Se dice, con razón, que lo verdaderamente difícil no es crear arte, sino lograr que el público asista y se conmueva ante la sublime manifestación de la sensibilidad humana. Si bien la creación artística exige talento, disciplina, pasión, compromiso, interés y un sinfín de virtudes más, ninguna de ellas garantiza, por sí sola la presencia de espectadores en una sala de teatro, en un concierto o ante una obra pictórica en una galería.
Desde que el arte fue concebido como lenguaje simbólico, surgió con él la necesidad de un destinatario: un alma receptiva capaz de poder dialogar con la obra. El arte, como todo acto de comunicación, requiere imperativamente de otro.
Ya en tiempos de Pericles, en la Grecia clásica, los teatros se abarrotaban de ciudadanos —algunos con capacidad hasta de 17 mil asistentes— ávidos de presenciar tragedias que aún hoy nos estremecen. Existen relatos que afirman que se cobraba la entrada, salvo a los esclavos, cuyo acceso era financiado por sus amos o por el propio Pericles con fondos del Estado. Aunque algunos historiadores ponen en duda esta versión, lo cierto es que, desde entonces, la figura del público ha sido materia de debate.
Es celebre la expresión que data desde el siglo XVI: “Mucha mierda”, que no era sino una forma peculiar de desear éxito a los actores. La frase aludía de forma literal a la cantidad de estiércol de los carruajes de la aristocracia congregada a las funciones teatrales. A mayor acumulación de excremento que descargaban los caballos, mayor era la concurrencia. Hoy la frase persiste como una suerte de bendición escénica entre colegas.
En tiempos recientes, dos acontecimientos excepcionales impactaron de lleno en la vida humana y el arte no fue la excepción. La pandemia por COVID-19 obligó a cerrar teatros y foros por años. Si bien se intentaron formatos virtuales, la experiencia estética del teatro —íntima, viva, irrepetible— jamás pudo trasladarse al plano digital. La ausencia del espectador no fue sólo física: fue también una herida simbólica. Numerosos factores explican la escasa asistencia en muchos casos a eventos culturales, incluso cuando la promoción es adecuada y el producto artístico es de gran calidad. La investigadora teatral y antropóloga, Dra. Lucina Jiménez, aborda este fenómeno en su libro Teatro y públicos: el lado oscuro de la sala, donde expone de manera lúcida la complejidad de esta crisis multifactorial. Un ejemplo que nos resultó particularmente revelador fue su análisis de violencia en el entonces Distrito Federal durante los años noventa, cuando la inseguridad disuadía a las audiencias de asistir a teatros, cines o conciertos, lugares que se convirtieron en blanco frecuente de la delincuencia.
Este fenómeno resuena con lo vivido en nuestra ciudad, Culiacán.
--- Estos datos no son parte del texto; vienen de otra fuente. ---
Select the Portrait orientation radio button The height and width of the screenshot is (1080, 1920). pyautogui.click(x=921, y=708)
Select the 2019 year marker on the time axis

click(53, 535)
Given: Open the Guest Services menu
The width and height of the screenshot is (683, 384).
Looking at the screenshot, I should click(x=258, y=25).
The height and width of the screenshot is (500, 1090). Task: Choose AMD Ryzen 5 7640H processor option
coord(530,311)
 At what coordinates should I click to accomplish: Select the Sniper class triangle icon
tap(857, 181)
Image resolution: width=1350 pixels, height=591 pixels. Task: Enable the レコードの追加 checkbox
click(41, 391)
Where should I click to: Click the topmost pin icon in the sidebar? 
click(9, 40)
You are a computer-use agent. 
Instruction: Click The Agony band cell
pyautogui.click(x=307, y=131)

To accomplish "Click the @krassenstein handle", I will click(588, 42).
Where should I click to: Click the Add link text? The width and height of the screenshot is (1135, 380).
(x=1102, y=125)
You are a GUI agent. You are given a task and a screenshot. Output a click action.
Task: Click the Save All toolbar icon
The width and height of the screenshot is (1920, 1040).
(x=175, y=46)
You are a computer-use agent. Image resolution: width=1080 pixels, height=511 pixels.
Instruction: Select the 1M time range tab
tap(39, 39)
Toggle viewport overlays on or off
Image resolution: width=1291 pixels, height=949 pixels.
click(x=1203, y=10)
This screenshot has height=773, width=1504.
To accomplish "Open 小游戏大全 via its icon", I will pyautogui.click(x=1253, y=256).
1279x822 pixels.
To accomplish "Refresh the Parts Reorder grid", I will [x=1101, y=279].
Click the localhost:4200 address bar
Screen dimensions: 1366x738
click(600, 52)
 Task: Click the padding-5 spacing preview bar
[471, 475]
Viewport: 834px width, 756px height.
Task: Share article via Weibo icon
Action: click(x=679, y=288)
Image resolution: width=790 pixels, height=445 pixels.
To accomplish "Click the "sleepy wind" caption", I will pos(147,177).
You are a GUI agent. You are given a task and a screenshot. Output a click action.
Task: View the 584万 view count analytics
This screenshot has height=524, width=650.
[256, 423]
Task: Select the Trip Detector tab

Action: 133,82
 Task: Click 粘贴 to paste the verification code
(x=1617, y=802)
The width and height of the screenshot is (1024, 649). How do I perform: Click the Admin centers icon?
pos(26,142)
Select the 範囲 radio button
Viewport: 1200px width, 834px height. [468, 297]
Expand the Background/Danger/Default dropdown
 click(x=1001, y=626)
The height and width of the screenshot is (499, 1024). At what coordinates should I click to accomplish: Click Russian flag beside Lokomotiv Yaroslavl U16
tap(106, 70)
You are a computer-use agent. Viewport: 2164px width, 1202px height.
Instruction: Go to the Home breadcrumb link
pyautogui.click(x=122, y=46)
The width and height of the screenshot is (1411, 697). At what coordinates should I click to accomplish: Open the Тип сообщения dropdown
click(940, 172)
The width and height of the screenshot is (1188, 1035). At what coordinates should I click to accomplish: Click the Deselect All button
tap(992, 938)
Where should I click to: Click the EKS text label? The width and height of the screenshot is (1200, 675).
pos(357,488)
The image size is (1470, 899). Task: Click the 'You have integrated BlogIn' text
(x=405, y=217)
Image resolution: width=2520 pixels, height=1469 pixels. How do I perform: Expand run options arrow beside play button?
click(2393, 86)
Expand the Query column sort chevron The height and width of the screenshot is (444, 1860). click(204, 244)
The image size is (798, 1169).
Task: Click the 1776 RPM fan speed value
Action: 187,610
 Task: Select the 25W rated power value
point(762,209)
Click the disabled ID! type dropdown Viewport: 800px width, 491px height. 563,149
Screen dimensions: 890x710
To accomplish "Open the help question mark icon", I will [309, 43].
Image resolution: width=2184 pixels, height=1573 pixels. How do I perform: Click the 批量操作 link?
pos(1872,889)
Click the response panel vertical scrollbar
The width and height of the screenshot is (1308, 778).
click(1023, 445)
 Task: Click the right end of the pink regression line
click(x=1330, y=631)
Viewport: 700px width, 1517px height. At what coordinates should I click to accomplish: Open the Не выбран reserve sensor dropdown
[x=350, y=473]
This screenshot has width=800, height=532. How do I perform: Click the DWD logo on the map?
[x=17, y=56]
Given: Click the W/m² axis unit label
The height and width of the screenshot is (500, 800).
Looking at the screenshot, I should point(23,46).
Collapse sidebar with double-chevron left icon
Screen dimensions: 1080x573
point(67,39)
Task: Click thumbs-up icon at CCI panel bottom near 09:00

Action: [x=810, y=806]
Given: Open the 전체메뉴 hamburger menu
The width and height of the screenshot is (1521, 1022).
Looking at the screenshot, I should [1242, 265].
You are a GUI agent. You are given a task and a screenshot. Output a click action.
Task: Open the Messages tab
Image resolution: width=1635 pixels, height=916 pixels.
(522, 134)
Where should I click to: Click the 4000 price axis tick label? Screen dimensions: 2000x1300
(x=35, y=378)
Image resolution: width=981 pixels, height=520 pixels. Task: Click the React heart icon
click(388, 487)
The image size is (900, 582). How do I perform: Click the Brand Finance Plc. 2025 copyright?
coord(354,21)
Tras ya una decena de meses marcados por el miedo y el aislamiento forzado por la violencia, muchos eventos culturales fueron cancelados. Sin embargo, de manera paulatina y gracias al esfuerzo sostenido de instituciones como el Instituto Sinaloense de Cultura, la Universidad Autónoma de Sinaloa, la Sociedad Artística Sinaloense y otras instancias, el público ha comenzado a regresar. Vuelve, sí, con cautela, pero también con la firme voluntad de recuperar los espacios de encuentro y convivencia que nos configuran como sociedad. Por ello ha sido profundamente alentador constatar cómo, en fechas recientes, diversos foros culturales han logrado congregar nuevamente a los espectadores. La edición del Festival de Monólogos subvencionado por el INBAL, el ISIC, y el Ayuntamiento de Culiacán, registró llenos totales durante sus siete jornadas en el Teatro Socorro Astol. Las actividades al aire libre frente al edificio central de la Universidad Autónoma de Sinaloa en el marco del Festival Internacional Universitario de la Cultura, gozaron de notable asistencia. El teatro Pablo de Villavicencio, por su parte, vibró con Su majestad El Mariachi, acompañado por la OSSLA. Y así, muchos otros eventos más.
Vivimos aún tiempos complejos, la resiliencia permea, pero como en la caja de Pandora, “¡nos queda la esperanza!” y nos basta por ahora, la convicción de que el arte seguirá encontrando caminos para conmover, reunir y transformar.
Artículo publicado el 14 de julio de 2025 en la edición 14 del suplemento cultural Barco de Papel.